§ Vorgegebener Text
Ich hatte das große Vergnügen, bei der Summer School der „Kommission für Interdisziplinäre Schubert Forschung“, kurz Schubert Research Center, der Österreichischen Akademie der Wissenschaften mitzuwirken. Das Überthema war gut gewählt: „Sexuality and Gender in Schubert’s Time“. Da lässt sich allerhand darüber sagen. Anke Charton hat den Teilnehmenden „Historicizing Gender“ nähergebracht, Mark Seow „Performing Queerness“ und Waltraud Schütz „Gender Norms“.

Ich habe mich auf die Liebeslyrik verlegt und über die Hintergründe der Ambivalenz gesprochen, die in jedem guten Biedermeiergedicht zu finden ist, und über die Geschlechterrollen, die hier abgebildet, eingeübt oder unterlaufen werden. Sex kam auch vor.

§ Aufgaben
• A. Tippen Sie aus dem Text zur Schubert-Summer-School den Abschnitt von „Ich habe mich“ bis einschließlich „kam auch vor.“ unverändert ab.
• B. Welche Personen haben laut dem Text zur Schubert-Summer-School den Teilnehmenden ein Thema nähergebracht? Nennen Sie alle.
Die Daten haben mit dem Text zur Schubert-Summer-School nichts zu tun.

§ Datenblock
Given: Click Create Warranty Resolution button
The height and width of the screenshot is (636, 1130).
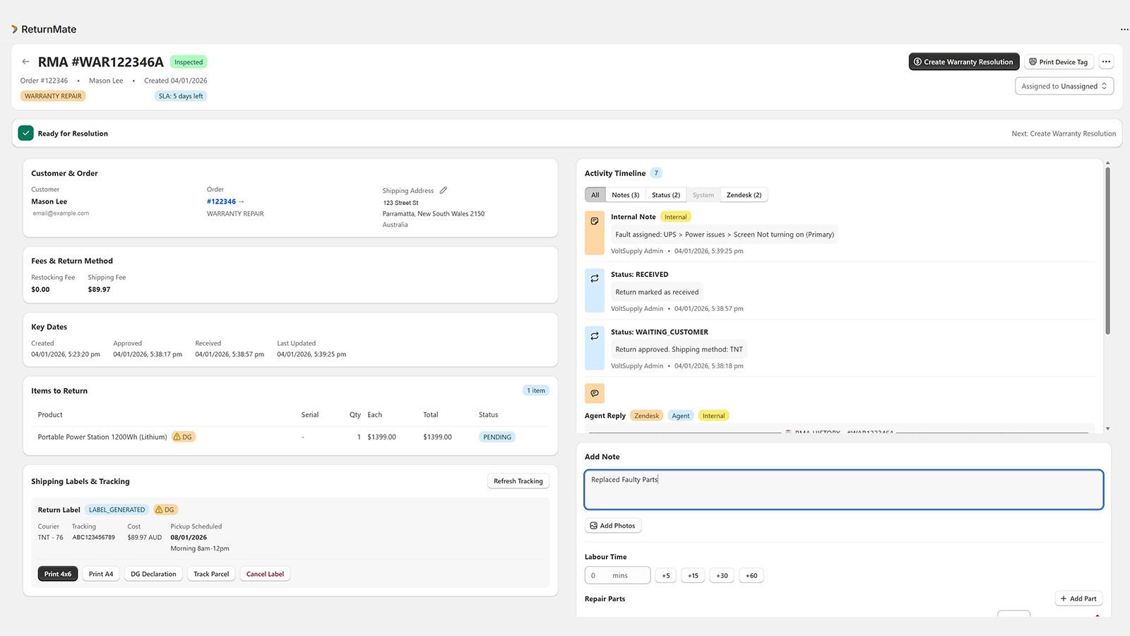Looking at the screenshot, I should click(x=964, y=61).
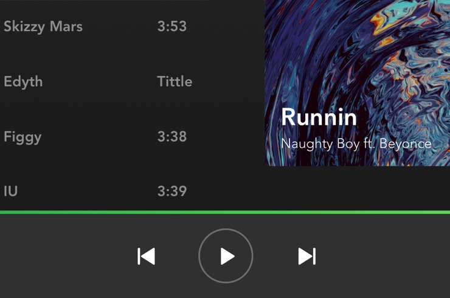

§ Gegebene Antworten
• A.
Ich habe mich auf die Liebeslyrik verlegt und über die Hintergründe der Ambivalenz gesprochen, die in jedem guten Biedermeiergedicht zu finden ist, und über die Geschlechterrollen, die hier abgebildet, eingeübt oder unterlaufen werden. Sex kam auch vor.

• B. Anke Charton, Mark Seow, Waltraud Schütz